Property
Through 2025 the property market was favourable for clients, with average rate reductions between 10% and 15%.
These soft market conditions were driven by increased capacity and appetite from both mining-specific insurers and the broader property market. There has been some recent claims activity, including a significant event in Indonesia in 2025 with an estimated quantum of USD 700m, but continuing profitable results for insurers mean there has been no adverse effect on rates.

The above graph shows rate changes in the property (re)insurance markets over time. Continued decreasing (re)insurance rates suggests that the market will continue to be favourable for buyers.
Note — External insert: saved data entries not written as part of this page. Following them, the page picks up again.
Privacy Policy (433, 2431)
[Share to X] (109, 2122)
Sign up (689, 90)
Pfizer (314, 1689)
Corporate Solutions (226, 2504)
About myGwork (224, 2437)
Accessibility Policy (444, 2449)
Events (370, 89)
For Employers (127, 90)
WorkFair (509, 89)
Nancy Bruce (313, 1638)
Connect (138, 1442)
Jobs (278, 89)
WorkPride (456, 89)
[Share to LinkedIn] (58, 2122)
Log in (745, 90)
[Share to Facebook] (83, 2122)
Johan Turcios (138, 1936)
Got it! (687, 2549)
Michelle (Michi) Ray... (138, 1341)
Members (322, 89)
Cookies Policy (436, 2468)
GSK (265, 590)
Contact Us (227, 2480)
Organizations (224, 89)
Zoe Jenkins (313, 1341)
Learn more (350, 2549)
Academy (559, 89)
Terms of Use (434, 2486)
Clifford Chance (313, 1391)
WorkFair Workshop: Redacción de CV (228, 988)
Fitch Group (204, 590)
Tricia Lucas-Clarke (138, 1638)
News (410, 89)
The additional available capacity has mainly come from increased appetite of existing property insurers to write mining business, mainly in the Lloyds and MGA space. Insurers still require detailed underwriting information, but some newer markets are more flexible in their approach.
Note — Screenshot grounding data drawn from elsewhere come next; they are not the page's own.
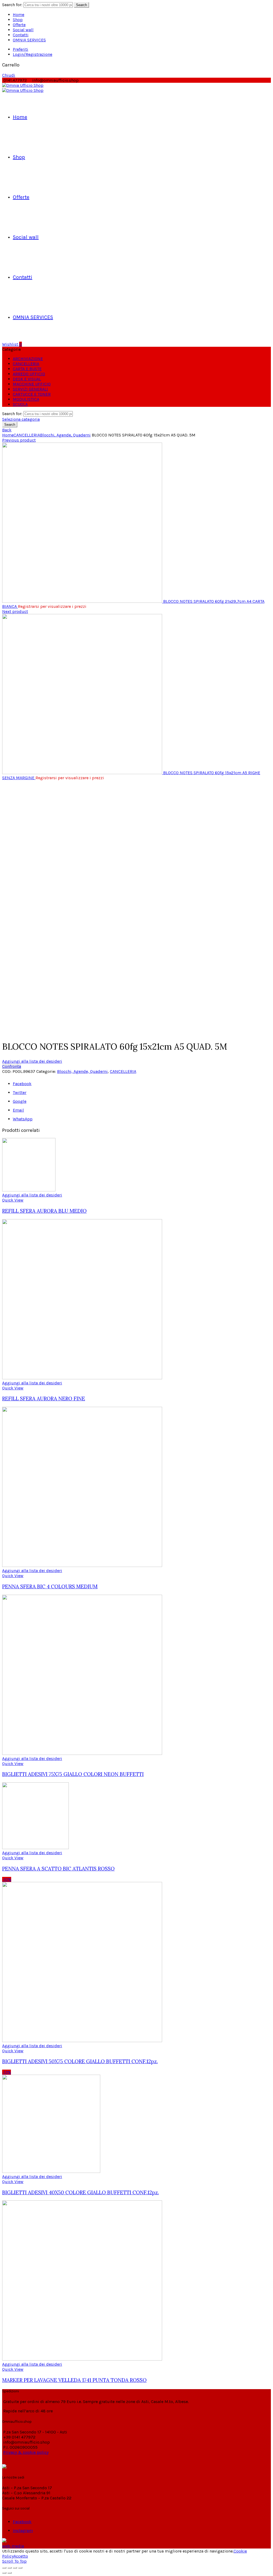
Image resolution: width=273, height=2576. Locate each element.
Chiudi (8, 75)
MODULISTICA (26, 399)
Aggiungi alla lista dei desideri (32, 1061)
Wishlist (12, 344)
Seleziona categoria (21, 419)
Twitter (19, 1092)
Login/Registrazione (32, 54)
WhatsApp (23, 1118)
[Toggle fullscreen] (15, 2568)
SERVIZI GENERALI (30, 389)
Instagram (23, 2530)
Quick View (12, 1200)
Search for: (12, 4)
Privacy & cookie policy (26, 2452)
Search (81, 5)
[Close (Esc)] (4, 2568)
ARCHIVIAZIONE (28, 358)
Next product (15, 611)
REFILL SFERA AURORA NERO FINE (43, 1398)
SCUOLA (20, 404)
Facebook (22, 1083)
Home (18, 14)
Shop (18, 19)
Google (19, 1101)
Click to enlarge (17, 1032)
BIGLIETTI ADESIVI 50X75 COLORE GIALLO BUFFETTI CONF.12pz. (80, 2061)
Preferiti (20, 49)
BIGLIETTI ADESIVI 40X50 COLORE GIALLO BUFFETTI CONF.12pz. (80, 2192)
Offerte (19, 24)
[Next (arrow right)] (9, 2573)
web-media (13, 2546)
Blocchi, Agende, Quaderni (65, 435)
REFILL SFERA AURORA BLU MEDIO (44, 1211)
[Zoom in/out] (20, 2568)
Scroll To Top (14, 2561)
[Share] (9, 2568)
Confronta (11, 1066)
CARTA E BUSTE (27, 368)
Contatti (21, 34)
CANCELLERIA (26, 363)
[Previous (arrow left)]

Insurers often react to loss events, with recent examples around heap leach pad facilities, mining induced seismicity and underground flooding TSF’s continue to be an area of insurer focus including progress towards the GISTM.
2026 outlook
With reinsurance treaties renewing with double digit rate reductions the market will remain competitive. The broader property market is expected to post strong results for 2025 with a mild catastrophe season and the continued push for growth will drive further competition. In the mining space there’s potential for additional capacity from Lloyd’s Syndicates and MGAs coupled with increased appetite from incumbent players.
There are opportunities to improve insurance programs. Policy limits need to be continually reviewed against potential exposures, especially for those commodities that have seen significant price increases in the last year or more e.g. gold. Coverage enhancements are considered by insurers, with buyers able to resist deviations from core coverage and restrictive conditions. We expect to see downward pressure on retention / deductible levels and this to come in to play in renewal negotiations.
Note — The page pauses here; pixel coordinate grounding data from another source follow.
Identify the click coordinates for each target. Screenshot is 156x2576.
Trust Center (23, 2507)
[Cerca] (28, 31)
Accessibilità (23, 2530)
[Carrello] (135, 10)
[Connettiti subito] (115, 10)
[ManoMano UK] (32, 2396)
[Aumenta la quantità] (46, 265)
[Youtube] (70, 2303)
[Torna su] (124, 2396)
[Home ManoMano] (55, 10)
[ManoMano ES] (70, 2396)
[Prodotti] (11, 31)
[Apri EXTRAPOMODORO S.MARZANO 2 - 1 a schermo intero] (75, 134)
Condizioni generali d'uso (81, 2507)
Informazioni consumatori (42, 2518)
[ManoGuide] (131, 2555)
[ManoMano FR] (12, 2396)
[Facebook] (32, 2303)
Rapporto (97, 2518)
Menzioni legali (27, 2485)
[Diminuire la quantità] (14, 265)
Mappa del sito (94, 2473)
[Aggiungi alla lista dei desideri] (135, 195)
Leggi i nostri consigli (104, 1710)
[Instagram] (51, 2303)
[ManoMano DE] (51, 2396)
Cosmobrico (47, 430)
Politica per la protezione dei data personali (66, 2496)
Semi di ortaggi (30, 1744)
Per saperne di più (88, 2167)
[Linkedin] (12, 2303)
Insurers continue to scrutinise BI declarations. They may apply commodity price caps (typically 15% - 25%) and / or BI Volatility Clauses (10% - 15%). As well as reviewing overall policy limits, the effect of these caps / clauses on potential claim payments needs to be considered.
How to get the most from the market
Organisations should continue to produce thorough risk submissions for the market, including the latest risk engineering reports, updates on risk recommendations, and comprehensive tailings management information.
In the short term, there is potential for reduced costs coupled with improved terms and conditions. Medium to longer term, organisations should consider their continuing market relationships and balancing an optimal program now with longer term commitments through the insurance cycle.